I’ve written a lot about zombies.
Because of the recent horrific spate of violence that many have noted is frighteningly similar to classic zombie movies, I think it is important that I set the record unambiguously straight. Indeed, given the congruence of the public’s interest in all things zombie, and the unfortunate but understandable desire to tie the events in Canada, Florida and elsewhere to signs of an impending “zombie apocalypse,” I’m not surprised that some in the press have asked me to comment. This is because of the novel I wrote and because of my previous posts. I remain a zombie enthusiast; I feel, therefore, that it is extremely important that I be absolutely clear right now.
-I am a physician and a psychiatrist. I would never under any circumstances refer to my patients or any patients as zombies. That was not my intention in writing a novel with zombies. Like many people, I have enjoyed since I was young the capacity of the fictional zombies that George Romero created to elucidate our own human foibles as well as our attempts at nobility. If anyone has read what I have written and thought that I was referring to patients of any sort as zombies, than I deeply apologize.
-Although it is tricky for me to separate my roles as a doctor and as an author (i.e. I can’t simply stop being a doctor when I write, or vice versa) I think it is important that I note that I am writing this post now as an author and as avid observer of popular culture. To the extent that my training as a psychiatrist allows me to make suppositions about trends in popular culture, I suppose the two roles can be muddled. Still, I am very wary of anyone equating my vocation (physician) and my avocation (writer) in ways that are damaging to somebody's health. I have spoken to other physician-authors and they have expressed similar caveats and concerns with regard to their own fiction.
-Zombies are not real. They have never been real. Like all fictional monsters, they are metaphors, and the metaphors can change as a function of current events, of the intended messages, and with the varied audiences.

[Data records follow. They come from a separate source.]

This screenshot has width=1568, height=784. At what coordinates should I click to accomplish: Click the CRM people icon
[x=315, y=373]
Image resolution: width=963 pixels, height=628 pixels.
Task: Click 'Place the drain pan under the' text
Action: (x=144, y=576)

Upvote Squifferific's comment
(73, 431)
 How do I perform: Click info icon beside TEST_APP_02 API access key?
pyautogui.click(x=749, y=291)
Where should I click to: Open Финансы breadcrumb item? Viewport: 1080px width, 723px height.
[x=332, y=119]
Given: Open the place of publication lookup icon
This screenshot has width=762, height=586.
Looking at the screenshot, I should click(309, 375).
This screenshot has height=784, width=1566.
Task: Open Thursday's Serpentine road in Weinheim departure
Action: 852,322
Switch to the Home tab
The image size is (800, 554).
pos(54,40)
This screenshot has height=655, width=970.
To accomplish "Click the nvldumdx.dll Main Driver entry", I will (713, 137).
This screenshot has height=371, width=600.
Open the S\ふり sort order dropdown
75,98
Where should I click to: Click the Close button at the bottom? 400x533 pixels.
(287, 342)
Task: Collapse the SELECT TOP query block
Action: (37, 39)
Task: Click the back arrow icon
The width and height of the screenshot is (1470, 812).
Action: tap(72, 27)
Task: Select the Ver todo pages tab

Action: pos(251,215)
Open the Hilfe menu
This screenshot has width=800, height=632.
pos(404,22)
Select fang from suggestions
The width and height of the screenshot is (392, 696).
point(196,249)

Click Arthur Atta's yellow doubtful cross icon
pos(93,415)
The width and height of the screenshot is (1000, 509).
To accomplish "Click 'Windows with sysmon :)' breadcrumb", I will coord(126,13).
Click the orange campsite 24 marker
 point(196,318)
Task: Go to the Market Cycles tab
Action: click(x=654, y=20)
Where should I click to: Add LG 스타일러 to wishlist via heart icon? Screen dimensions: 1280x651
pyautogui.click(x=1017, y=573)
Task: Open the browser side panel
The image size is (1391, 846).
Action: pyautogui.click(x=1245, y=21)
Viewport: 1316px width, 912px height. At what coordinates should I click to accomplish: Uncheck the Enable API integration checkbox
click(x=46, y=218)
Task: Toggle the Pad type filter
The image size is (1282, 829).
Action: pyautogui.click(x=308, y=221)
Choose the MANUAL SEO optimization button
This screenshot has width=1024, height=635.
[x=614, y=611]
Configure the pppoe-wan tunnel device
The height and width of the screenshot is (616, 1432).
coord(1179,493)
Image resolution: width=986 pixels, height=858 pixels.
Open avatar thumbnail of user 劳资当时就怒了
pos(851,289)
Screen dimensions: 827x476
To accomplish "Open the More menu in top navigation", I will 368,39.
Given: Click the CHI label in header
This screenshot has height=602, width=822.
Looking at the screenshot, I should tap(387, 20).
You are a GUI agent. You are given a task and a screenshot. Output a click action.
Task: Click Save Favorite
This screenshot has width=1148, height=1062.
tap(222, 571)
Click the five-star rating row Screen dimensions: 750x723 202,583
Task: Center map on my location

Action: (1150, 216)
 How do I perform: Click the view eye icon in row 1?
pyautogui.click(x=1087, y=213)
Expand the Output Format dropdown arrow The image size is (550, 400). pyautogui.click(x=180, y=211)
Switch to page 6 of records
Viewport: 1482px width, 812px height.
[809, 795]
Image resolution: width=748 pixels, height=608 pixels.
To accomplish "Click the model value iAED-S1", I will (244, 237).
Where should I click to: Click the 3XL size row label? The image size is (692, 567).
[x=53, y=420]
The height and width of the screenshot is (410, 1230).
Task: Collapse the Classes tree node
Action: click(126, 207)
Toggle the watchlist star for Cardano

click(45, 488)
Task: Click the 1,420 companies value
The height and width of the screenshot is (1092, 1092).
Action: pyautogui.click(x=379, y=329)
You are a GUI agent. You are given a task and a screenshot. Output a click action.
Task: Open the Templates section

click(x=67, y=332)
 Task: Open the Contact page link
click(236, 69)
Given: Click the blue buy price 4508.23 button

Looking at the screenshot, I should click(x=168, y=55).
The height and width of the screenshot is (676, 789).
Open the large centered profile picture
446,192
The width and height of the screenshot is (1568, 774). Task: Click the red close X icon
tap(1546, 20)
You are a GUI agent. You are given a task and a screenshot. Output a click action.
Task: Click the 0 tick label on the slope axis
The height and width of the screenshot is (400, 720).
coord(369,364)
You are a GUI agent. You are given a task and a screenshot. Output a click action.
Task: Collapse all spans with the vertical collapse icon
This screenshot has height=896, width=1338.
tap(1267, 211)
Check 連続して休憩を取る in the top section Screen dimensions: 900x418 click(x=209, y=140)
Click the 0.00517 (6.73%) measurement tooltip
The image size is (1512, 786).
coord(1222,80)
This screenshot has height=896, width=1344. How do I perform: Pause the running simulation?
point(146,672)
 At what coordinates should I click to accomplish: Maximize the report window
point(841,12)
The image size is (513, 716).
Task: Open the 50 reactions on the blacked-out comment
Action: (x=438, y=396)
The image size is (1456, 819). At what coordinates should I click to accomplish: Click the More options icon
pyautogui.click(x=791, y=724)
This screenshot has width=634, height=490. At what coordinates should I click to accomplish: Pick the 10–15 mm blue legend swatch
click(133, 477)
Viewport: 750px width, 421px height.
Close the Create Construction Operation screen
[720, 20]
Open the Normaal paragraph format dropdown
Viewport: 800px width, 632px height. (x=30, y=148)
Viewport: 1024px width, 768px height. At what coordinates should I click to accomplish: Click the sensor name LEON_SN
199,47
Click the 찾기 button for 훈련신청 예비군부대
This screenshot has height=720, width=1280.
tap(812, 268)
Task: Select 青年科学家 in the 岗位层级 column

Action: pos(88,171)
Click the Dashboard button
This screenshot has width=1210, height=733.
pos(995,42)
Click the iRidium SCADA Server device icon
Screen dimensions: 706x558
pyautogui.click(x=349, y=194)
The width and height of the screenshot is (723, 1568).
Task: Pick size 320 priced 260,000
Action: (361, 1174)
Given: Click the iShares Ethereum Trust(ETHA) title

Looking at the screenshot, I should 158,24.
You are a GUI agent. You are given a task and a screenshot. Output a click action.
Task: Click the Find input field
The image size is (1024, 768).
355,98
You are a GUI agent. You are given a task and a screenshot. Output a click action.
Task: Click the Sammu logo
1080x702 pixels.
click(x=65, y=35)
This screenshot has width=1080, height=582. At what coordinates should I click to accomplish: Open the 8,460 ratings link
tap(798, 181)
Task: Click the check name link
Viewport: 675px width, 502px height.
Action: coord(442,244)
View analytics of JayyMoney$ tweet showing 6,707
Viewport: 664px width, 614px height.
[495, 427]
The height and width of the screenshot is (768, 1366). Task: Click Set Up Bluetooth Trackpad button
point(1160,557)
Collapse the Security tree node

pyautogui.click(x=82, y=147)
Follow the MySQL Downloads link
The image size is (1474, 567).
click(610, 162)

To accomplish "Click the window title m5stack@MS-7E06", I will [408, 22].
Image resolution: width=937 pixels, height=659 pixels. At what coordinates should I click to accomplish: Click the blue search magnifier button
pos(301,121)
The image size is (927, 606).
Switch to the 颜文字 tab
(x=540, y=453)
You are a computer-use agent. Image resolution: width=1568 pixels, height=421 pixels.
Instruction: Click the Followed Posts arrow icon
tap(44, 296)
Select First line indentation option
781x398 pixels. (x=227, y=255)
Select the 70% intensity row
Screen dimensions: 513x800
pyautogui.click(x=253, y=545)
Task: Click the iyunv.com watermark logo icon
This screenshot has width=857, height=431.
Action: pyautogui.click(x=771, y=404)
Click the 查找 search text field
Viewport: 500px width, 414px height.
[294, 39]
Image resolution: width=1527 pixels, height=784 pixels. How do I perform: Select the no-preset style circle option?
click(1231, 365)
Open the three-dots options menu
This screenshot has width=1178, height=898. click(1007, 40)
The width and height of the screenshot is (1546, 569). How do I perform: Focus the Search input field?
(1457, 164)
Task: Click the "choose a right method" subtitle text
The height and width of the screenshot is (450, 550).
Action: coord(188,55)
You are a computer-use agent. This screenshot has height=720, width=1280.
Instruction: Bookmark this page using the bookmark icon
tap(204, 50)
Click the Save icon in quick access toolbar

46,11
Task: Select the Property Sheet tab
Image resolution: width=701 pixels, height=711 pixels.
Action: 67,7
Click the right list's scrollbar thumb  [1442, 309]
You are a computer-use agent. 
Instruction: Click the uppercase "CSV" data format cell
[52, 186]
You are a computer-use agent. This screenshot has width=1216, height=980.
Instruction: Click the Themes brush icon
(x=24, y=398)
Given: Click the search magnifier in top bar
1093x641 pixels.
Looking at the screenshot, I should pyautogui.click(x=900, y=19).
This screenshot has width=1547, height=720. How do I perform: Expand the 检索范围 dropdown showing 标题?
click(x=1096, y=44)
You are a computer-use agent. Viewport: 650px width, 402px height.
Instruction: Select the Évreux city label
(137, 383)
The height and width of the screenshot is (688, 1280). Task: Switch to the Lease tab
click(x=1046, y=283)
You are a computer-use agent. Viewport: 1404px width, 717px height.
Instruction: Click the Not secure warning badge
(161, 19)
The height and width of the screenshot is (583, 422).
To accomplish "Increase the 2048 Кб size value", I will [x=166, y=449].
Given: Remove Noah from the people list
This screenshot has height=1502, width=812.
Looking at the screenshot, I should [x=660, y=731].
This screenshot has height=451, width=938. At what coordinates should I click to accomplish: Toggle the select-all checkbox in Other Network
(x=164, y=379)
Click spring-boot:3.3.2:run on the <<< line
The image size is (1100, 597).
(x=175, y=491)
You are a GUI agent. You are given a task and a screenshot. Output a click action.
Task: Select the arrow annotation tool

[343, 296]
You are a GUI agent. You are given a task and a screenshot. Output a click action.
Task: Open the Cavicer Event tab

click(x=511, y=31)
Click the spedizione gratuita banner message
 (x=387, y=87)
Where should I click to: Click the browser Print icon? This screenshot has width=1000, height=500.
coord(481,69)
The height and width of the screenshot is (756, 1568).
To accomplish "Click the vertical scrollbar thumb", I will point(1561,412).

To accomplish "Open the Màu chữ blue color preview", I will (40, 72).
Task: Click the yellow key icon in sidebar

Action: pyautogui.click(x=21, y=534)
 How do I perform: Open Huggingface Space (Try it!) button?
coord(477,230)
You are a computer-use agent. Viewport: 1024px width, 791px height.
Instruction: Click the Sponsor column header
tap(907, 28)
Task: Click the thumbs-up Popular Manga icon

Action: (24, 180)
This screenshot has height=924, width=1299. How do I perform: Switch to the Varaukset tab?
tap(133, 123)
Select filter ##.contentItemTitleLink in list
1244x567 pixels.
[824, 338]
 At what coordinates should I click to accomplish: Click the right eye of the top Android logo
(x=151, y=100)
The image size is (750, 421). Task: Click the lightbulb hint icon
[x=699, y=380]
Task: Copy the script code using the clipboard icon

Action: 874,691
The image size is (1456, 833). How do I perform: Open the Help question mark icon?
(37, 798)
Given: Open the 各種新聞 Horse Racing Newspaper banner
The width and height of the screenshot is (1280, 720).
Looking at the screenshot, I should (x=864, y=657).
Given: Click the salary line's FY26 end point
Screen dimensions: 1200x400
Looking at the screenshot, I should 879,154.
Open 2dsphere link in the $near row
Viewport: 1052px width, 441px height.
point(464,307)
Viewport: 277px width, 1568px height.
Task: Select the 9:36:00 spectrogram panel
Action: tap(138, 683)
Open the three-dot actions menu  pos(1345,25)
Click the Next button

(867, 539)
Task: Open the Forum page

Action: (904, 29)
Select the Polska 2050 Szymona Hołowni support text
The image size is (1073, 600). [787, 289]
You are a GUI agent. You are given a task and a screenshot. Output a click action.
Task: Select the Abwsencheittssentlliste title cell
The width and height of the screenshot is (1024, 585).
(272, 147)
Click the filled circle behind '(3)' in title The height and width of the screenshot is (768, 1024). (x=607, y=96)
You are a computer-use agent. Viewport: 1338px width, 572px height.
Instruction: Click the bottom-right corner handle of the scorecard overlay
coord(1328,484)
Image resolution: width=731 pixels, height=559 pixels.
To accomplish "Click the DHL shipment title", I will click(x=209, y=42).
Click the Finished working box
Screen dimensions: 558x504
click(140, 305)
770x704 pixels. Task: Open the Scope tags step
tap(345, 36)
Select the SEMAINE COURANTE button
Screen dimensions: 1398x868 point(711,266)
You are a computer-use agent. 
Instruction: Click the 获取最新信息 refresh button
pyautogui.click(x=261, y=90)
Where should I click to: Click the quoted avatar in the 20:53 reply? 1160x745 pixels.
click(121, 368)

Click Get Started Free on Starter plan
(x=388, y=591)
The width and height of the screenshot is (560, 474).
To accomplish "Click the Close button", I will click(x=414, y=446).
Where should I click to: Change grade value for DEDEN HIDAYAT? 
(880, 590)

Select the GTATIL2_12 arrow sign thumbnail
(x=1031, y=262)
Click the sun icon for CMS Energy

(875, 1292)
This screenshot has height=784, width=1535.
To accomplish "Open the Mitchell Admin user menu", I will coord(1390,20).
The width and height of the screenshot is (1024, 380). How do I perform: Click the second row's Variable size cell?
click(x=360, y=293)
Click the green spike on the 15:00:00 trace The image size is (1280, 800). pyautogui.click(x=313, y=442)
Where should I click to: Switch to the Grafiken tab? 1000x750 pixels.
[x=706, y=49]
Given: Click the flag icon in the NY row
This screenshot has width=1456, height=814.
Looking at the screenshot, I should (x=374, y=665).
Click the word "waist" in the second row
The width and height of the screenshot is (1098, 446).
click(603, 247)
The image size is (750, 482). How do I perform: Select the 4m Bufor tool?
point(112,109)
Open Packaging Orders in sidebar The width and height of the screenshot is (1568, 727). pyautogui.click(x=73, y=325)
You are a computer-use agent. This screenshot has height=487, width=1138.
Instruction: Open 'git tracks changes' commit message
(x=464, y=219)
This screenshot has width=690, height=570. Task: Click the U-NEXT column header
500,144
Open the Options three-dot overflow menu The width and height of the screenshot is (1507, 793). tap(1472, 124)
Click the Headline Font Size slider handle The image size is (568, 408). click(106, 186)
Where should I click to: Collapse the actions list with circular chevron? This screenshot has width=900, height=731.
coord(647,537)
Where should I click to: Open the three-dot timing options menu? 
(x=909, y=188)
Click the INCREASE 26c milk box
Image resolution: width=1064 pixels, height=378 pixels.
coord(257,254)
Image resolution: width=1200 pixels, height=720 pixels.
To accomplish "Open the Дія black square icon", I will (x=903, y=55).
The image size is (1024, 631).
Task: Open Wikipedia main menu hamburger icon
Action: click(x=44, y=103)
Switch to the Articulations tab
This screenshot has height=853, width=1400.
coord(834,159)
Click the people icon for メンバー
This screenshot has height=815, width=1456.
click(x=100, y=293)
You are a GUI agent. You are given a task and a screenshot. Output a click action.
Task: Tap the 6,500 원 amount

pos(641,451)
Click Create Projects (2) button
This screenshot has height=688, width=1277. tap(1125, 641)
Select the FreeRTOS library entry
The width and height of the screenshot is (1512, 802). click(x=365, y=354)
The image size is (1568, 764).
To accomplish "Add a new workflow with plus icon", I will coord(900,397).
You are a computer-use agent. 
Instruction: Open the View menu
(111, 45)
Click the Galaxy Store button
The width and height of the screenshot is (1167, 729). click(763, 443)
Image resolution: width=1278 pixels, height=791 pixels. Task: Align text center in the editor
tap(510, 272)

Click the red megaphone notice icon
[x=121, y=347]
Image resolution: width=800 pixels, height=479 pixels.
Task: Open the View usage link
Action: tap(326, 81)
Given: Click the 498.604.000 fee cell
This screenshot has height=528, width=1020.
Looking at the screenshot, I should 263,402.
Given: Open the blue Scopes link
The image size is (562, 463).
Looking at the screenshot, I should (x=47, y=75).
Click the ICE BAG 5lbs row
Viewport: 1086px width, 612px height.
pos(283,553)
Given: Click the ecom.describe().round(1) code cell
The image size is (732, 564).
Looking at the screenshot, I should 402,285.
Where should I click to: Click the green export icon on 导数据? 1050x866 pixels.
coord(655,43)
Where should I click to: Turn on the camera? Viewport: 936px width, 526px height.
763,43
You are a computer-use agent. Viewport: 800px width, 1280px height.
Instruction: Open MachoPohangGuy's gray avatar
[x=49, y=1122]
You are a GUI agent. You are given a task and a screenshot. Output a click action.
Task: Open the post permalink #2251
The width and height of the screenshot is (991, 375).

-I’ve spent a lot of time with some very nice people who have written some very unsettling stories that feature zombies. None of these people endorses violence of any kind. All of these people are actively non-violent. They are adamant in their stance that violence is virtually never a good thing. In fact, I am comfortable making the seemingly paradoxical suggestion that zombie movies and zombie stories, at their best, are powerfully and often satirically anti-violent in their messages. This is hardly an original notion among film scholars and post-modern theorists, but it is important given recent events that we make this clear. Zombie movies are about how NOT to act. They are by definition cautionary tales. They force us to carefully define the human condition, but a careful definition never means a narrow definition. When characters on The Walking Dead kill a “walker” they are indeed killing. Plain and simple. The show, though, isn’t about the killing. It is about what the killing, necessary or not, does to those who remain among the living.
-Every zombie tale with something worth saying does so with tongue deeply in cheek, but the stories are by definition not happy or optimistic. The characters in these stories who would not have even shared a seat on a bus are now stuck together. They wall themselves up in some societal symbolic structure (a church, a farmhouse, or a shopping mall), they try to get along and stay alive despite their differences, and they end up more often than not turning on one other. In other words, they lose track of the enemy. And the enemy? I’d argue that it is the desire to oversimplify during uncertain times. Oversimplification is bad. (I know - that's an oversimplified statement)
-There will not be a zombie apocalypse. Many people shout “boo” when I say this at conventions. If anything, the news this week, with real people suffering real tragedy, is sign enough that we do not need to call something a zombie apocalypse for it to be awful. As I said at comic-con, “We’re humans. We have plenty of ways to end our civilization without zombies.” Zombie movies allow us to ponder these issues in the afforded displacement of campy fiction and movies. Our civilization has made it through some tough times, but the zombie movies teach us that there is a danger in taking for granted the importance of community, of compromise, and of civility.
-So – to the horrible events in the news this week. Even if I were writing more explicitly as a doctor, it would be highly unethical and inappropriate for me to comment. I have not met with the people involved, and if I had, I would never share my impressions.
However, the leap to call this a harbinger of apocalyptic proportions? Involving zombies? C’mon. These are horrible tragedies and they deserve serious consideration. I can understand the desire to make light. Here I suppose I am more explicitly writing as a psychiatrist. Humor is a well-developed defense, and when the unspeakable happens it is comforting to both joke and to categorize.
But none of what has happened is fiction. Still, we can use the lessons offered from the cautionary aspects of the best zombie films; these warnings are pretty apt. When Ben is killed in the last scene of Night of the Living Dead, there isn’t a person in the audience who cheers, but we all understand the events that lead to his execution. The sheriff and his men oversimplify, categorize, act without thinking, choose to forsake their very humanity. Acting without thinking never goes well.